[Data provided Boundary: Start]

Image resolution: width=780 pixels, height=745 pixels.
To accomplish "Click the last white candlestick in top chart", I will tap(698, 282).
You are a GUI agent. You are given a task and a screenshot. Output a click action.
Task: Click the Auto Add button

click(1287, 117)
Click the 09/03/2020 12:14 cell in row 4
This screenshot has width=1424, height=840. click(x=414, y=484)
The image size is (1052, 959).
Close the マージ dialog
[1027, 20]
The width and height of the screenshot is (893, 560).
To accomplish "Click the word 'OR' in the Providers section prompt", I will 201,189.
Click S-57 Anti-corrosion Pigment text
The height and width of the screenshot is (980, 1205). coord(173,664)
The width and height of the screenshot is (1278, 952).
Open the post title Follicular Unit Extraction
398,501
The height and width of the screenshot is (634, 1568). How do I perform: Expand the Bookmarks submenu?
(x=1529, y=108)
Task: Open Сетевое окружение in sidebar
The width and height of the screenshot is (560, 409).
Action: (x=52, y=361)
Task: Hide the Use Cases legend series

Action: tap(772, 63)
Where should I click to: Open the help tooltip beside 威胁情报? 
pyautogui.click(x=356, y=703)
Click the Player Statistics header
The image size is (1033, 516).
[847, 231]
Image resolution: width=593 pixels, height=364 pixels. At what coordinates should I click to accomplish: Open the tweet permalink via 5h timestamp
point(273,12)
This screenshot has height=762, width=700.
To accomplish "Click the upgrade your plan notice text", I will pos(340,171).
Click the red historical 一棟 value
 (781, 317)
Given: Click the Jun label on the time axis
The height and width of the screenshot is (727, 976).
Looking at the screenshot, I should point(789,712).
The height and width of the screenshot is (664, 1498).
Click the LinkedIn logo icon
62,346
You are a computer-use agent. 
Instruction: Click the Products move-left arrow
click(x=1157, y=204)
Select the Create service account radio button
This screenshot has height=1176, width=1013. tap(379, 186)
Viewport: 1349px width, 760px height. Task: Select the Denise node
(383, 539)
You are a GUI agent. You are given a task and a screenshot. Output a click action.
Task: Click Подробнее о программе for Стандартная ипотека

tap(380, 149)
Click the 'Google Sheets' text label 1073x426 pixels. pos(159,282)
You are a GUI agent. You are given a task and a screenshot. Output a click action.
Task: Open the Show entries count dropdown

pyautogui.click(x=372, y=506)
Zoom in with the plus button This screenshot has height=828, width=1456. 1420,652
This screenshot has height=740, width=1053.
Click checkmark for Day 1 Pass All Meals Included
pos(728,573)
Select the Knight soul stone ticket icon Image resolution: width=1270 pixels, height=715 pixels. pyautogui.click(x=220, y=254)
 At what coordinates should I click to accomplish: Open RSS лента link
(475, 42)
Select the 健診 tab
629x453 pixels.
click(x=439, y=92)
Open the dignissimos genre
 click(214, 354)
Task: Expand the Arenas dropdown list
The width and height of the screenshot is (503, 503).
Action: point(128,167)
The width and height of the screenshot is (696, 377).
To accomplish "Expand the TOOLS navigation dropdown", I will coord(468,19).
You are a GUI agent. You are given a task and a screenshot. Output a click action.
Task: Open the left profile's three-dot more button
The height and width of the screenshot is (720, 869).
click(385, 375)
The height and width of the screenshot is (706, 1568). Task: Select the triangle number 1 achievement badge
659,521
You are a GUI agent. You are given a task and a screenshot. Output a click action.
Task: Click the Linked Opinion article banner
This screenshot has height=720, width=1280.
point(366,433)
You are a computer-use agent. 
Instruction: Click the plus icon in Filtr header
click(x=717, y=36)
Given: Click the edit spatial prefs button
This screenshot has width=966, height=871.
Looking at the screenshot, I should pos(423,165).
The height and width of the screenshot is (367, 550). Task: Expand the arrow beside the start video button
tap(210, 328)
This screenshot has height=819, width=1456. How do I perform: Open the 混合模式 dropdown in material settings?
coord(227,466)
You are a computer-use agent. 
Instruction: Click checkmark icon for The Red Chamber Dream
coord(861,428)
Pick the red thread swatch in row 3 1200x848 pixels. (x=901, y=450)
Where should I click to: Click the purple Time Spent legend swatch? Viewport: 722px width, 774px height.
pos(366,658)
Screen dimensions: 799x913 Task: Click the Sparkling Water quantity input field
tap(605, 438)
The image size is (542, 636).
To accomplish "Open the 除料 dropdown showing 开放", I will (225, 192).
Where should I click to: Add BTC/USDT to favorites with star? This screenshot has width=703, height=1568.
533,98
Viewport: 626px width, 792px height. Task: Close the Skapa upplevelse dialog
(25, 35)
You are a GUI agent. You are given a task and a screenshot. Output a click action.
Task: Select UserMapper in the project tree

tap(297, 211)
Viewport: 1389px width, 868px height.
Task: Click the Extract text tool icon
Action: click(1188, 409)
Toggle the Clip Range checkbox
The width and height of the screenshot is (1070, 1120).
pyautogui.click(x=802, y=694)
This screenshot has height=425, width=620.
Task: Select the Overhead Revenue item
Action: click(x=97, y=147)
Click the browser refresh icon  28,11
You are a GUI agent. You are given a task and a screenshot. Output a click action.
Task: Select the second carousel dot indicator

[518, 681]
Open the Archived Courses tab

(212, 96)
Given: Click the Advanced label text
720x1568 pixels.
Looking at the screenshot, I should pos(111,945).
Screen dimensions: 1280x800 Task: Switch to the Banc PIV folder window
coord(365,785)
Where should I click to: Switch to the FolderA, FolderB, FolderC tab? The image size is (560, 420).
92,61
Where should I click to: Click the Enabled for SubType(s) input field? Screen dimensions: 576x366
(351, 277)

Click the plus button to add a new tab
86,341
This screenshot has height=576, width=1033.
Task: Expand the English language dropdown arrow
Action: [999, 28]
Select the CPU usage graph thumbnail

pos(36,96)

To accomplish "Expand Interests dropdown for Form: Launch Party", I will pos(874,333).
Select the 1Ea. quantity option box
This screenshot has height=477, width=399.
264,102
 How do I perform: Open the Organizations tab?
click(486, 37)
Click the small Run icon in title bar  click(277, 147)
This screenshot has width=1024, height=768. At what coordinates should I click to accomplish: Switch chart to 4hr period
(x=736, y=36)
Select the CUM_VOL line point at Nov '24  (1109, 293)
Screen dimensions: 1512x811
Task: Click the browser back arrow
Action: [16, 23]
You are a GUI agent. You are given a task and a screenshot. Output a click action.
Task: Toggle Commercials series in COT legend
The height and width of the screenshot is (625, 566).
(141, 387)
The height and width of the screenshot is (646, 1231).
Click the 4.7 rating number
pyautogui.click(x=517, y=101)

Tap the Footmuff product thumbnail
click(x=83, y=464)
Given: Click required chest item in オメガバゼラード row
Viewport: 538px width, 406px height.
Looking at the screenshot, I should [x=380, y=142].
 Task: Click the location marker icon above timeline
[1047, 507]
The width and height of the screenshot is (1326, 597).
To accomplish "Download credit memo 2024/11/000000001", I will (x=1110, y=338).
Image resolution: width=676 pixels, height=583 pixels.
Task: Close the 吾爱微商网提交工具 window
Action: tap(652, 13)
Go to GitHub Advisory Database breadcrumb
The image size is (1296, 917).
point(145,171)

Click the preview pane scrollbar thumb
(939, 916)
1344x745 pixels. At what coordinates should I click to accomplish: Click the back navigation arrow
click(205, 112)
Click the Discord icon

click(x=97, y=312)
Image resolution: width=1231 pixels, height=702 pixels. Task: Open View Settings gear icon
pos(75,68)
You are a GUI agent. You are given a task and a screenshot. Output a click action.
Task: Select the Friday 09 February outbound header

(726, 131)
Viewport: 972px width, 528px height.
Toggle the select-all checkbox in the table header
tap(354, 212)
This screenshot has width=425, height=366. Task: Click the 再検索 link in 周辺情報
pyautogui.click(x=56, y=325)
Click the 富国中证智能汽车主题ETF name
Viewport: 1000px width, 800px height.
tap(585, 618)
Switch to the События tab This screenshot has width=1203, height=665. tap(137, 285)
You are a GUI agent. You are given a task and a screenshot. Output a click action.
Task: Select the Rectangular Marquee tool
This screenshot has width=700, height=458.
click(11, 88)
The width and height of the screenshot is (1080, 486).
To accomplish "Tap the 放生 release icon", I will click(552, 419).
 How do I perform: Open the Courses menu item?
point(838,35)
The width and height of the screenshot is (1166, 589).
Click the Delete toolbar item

[Data provided Boundary: End]

* **Instructions for the task**
From the data, collect all lines where the string "label" appears.

* **Expected answer**
Given: Click the Jun label on the time axis
Click the 'Google Sheets' text label 1073x426 pixels. pos(159,282)
Given: Click the Advanced label text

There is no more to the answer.